Robert Hunter, September 2, 2005

One important lesson of 9/11, the tsunami, and of the current heart wrenching disaster in New Orleans, is that those not directly in the path of the apocalyptic hooves are left with a dwindling sense of the importance regarding their own less challenged lives. How can we delude ourselves into continuing to believe that our relatively insignificant interests are worth pursuing? Yet, those petty concerns may be all that stand between us and a depressed and even crippling fatalism. I pick up my horn, play a few notes, set it back down. What's the point? I pick it back up again with the conscious understanding that its value is strictly personal. Music has its own agenda, its own right to exist even though the world crumbles around us. I first realized this truth, with chilling certainty, when I played "Terrapin Station" late one night from a terrace atop a high building directly overlooking the floodlit smoking ruin of the World Trade Center in September of 2001. It felt almost like sacrilege, a wind howled up and threatened to blow me and my guitar off the roof, but I planted my feet and continued and, by the time I'd finished, realized, or chose to believe, that the City accepted my offering. It was all I had to give. My feeling of hopelessness lifted. It was not a connection such as is felt between a performer and an audience. I just added a bit of music to the acrid smoke in the wind and, in so doing, changed the course of my life for several years to come. Though professedly retired, the next day I accepted an invitation to appear at the closing of the Wetlands and played my first public performance in years. I continued to perform, propelled by the experience atop the roof. I felt a window had opened in the very bowels of disaster and, perhaps mistakenly, believed that the City would rebuild with a new sense of spirit and mission, emerging triumphant from the ruins; a spirit that would spread and encompass the rest of the world. I felt moved to be a part of such renaissance. Perhaps such an improbable thing might have come to pass, had not political spin snatched up the costly opportunity and transformed it into a rationale for war.

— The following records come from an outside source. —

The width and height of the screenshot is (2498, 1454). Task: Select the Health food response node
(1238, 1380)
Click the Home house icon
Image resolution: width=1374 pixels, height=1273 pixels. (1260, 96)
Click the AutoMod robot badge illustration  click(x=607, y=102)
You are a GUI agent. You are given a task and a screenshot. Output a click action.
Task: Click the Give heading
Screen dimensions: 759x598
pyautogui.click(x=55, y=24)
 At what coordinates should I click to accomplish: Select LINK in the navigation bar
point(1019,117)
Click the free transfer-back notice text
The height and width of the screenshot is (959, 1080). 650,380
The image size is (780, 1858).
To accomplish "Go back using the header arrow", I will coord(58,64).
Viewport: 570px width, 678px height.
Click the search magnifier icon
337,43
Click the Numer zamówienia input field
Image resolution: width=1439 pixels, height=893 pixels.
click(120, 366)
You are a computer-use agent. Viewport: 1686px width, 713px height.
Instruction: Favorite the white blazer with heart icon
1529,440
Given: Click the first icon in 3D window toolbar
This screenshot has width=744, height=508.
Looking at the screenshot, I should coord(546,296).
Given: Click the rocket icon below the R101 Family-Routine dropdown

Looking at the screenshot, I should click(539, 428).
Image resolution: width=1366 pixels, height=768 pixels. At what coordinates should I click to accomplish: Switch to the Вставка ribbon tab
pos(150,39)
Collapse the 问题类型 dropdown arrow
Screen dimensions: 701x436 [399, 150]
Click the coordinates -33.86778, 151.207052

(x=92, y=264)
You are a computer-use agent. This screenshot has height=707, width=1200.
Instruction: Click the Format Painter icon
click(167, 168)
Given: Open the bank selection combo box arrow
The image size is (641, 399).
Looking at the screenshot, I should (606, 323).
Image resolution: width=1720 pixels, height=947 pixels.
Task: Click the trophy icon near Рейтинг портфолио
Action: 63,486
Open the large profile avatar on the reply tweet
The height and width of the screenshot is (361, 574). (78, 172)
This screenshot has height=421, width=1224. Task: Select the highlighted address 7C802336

I feel moved to write this entry in my journal, not to show how resourceful I am at fending off the personal effect of depressing circumstances through the fostering of grand delusions, but to reaffirm that, when small personal resources are all we've got, it's a mistake to devalue them just because they appear patently ineffectual faced with the constrictions of Leviathan as it attempts to crush life and spirit from the earth. Such activity may not help New Orleans, inflicted with the emergence of mob inflicted stone age values in the midst of chaos, nor should we delude ourselves it might, but there is another sphere in which small life affirming actions are never to be despised. I refer to civilization, which can be very much a personal matter.